On failure, response.status MUST be error and response.error SHOULD be present:

Field Required Description
code yes Stable machine-readable code (e.g. invalid_request, engine_timeout, unknown_action_type).
message no Safe human-readable message; MUST NOT echo secrets or raw PII.
retryable no If true, the client MAY retry with backoff; if false, retry is unlikely to succeed without changing the request.
details no Structured diagnostic info safe for logs.

14. Success response

When response.status is success, response.action_directives MAY be empty. Optional fields:

Field Description
engine_latency_ms Round-trip processing time at the Engine (hint).

15. Streaming (informative)

Normative request/response JSON in v1 is non-streaming. Streaming over SSE or WebSocket (chunking, stream_id, partial directives) MAY be introduced as a separate streaming profile advertised via capabilities (e.g. openharness.streaming). Shells and Engines SHOULD negotiate that profile explicitly rather than assuming stream semantics from the v1 body alone.


16. Schema

Normative JSON Schema (draft): ../schema/openharness-v1.draft.json.

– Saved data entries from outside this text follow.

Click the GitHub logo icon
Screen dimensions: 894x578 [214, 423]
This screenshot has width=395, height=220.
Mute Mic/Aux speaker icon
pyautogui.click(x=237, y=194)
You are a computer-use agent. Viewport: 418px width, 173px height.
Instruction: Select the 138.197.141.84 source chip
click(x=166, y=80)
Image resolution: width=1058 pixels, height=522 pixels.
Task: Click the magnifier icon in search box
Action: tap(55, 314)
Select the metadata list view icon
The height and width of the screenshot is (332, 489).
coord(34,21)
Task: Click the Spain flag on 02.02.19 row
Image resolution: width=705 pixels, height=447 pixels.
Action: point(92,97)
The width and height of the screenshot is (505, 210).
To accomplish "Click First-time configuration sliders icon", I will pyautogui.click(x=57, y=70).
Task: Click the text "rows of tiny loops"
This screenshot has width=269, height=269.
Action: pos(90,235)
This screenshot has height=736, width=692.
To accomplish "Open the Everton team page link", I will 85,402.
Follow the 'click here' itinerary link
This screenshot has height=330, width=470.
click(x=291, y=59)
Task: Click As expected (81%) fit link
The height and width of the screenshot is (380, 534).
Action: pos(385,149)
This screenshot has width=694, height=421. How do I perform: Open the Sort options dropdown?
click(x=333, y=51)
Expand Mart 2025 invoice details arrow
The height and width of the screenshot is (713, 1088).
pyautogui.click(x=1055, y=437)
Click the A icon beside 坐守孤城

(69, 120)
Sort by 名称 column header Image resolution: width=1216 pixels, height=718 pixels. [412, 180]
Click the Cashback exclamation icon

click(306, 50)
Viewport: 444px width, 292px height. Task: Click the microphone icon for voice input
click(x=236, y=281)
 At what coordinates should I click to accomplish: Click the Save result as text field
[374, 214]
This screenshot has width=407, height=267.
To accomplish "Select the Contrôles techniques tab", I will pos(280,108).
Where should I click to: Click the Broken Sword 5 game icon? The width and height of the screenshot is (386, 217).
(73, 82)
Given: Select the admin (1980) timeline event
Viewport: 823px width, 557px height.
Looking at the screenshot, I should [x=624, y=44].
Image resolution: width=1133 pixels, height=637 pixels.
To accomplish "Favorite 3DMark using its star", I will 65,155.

17. Example (illustrative)

{
  "protocol_version": "1.0.0",
  "request_id": "req_01jqxyz",
  "correlation_id": "corr_8f3a",
  "capabilities": {
    "openharness.actions.parallel": true,
    "openharness.ui.rich_cards": true
  },
  "request": {
    "auth": {
      "tenant_id": "usr_9527",
      "credential_ref": "cred_opaque_abc"
    },
    "context": {
      "session_id": "sess_8848",
      "conversation_id": "conv_tab_2",
      "user_intent": "Continue the onboarding SOP.",
      "task_hint": {
        "sop_id": "sop_onboard",
        "business_key": "deal_42"
      },
      "continuation": {
        "run_id": "run_7d2",
        "continuation_token": "ctok_aq9"
      },
      "shell": {
        "shell_kind": "im_bot",
        "shell_version": "2.1.0",
        "locale": "zh-CN",
        "timezone": "Asia/Shanghai"
      },
      "attachments": [
        {
          "ref_id": "att_01",
          "mime_type": "image/png"
        }
      ],
      "environment_state": {
        "privacy_tier": "restricted",
        "os": "macOS",
        "active_window": "Excel",
        "screen_hash": "a1b2c3d4"
      }
    }
  }
}
{
  "protocol_version": "1.0.0",
  "request_id": "req_01jqxyz",
  "correlation_id": "corr_8f3a",
  "supported_protocol_versions": ["1.0.0"],
  "supported_capabilities": {
    "openharness.actions.parallel": true,
    "openharness.ui.rich_cards": true
  },
  "capability_denials": [],
  "response": {
    "status": "success",
    "engine_latency_ms": 120,
    "action_directives": [
      {
        "action_type": "render_ui",
        "priority": "high",
        "risk_tier": "safe",
        "deadline_ms": 5000,
        "payload": { "component": "DataChart", "data": [] }
      },
      {
        "action_type": "simulate_action",
        "priority": "critical",
        "risk_tier": "dangerous",
        "requires_user_approval": true,
        "payload": { "macro": "cmd+c", "target": "cell_B2" }
      }
    ]
  }
}

18. License

Specification text and schemas in this repository are licensed under the same terms as the project (see LICENSE in the repository root), unless a file header states otherwise.